インテリアも洒落ていてどことなしに温かみがある。嫌味のない音楽がいつも控えめに流れている。
「こんばんわ」 
 ドアを開けて店内に入ると金曜の夜だというのに客はまばらだった。
 金曜でこんなんぢゃヤバイんでないの?なんて余計なお世話か。
時間も時間だし。
「お、雄太郎。今、帰り?」
 気さくなマスターは僕のことをそう呼ぶ。ほっとする瞬間だ。
「そ、事務のコが下らないミスしたおかげでとばっちり」
 カウンターに見慣れぬ髪の長い女性がいた。年のころは僕とそう変わらないだろう。
「ここ座れよ。ミクちゃんの隣。ミクちゃんもいいだろう?」
 初対面の彼女になんだか悪い気がして、彼女のほうに目をやると彼女も戸惑いつつも「どうぞ」というように、手で椅子を指した。 遠慮がちにミクさん・・・と呼ばれた女性の隣に座る。
 彼女も会社の帰りなのだろう。きっと事務職だろうな。A4サイズの用紙が入るバッグ。通勤服にありがちなファッション。
 意外だったの彼女の香水。
 嗅いだことのない香りとその濃度の心地よさだった。
僕の周りの女の子はたいてい雑誌で紹介されていたブランドの香水をこれ見よがしにつけていて、たまに気分が悪くなる時がある。

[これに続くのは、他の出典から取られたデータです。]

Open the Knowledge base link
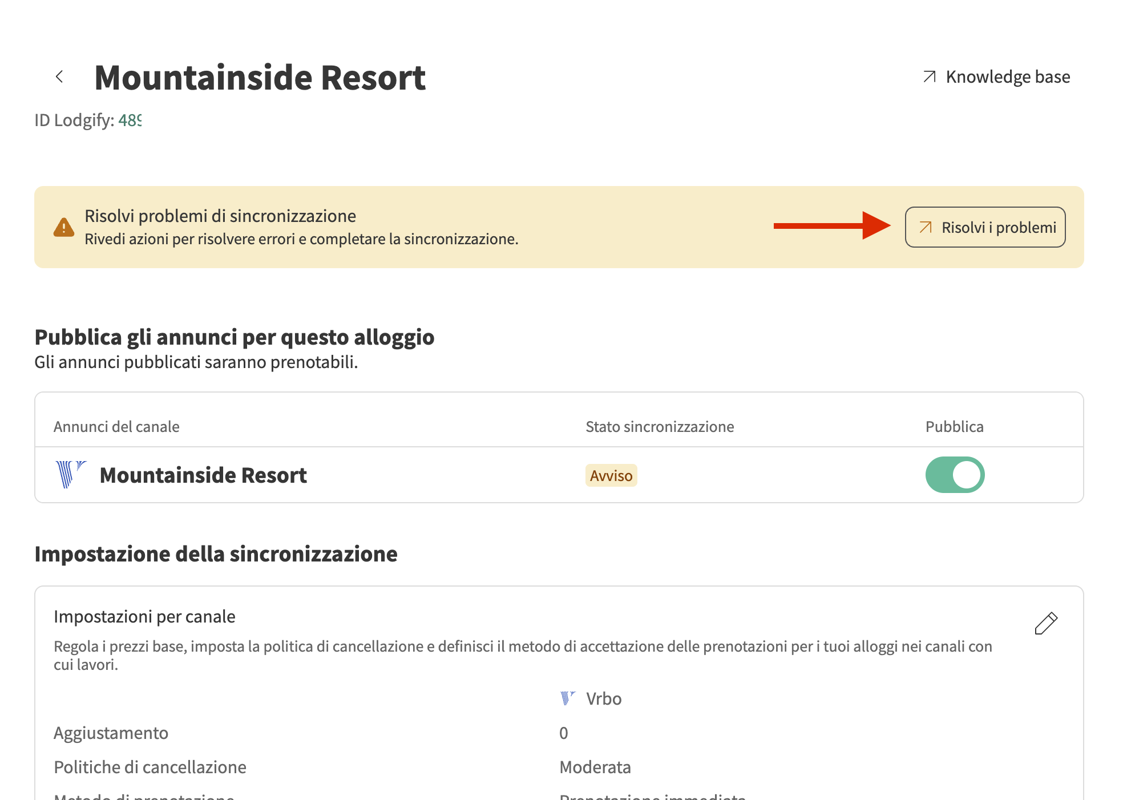Viewport: 1123px width, 800px height. point(1007,76)
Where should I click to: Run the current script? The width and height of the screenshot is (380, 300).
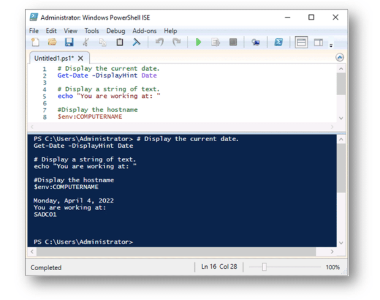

 彼女にはそれがなかった。ミクが動くたびに少しだけ匂う柑橘系の香り。
 僕はミクに好感をもった。
「何にする? 雄太郎」
「スミノフ。黒いほうがいいなぁ」
「お前だけだぞ~、スミノフブラックをこの店で飲むの」
「いいぢゃん、好きなんだからさ~」
「オレの腕がすたるっての」
 マスターはスミノフの瓶を取り出すと栓を開けて僕に手渡した。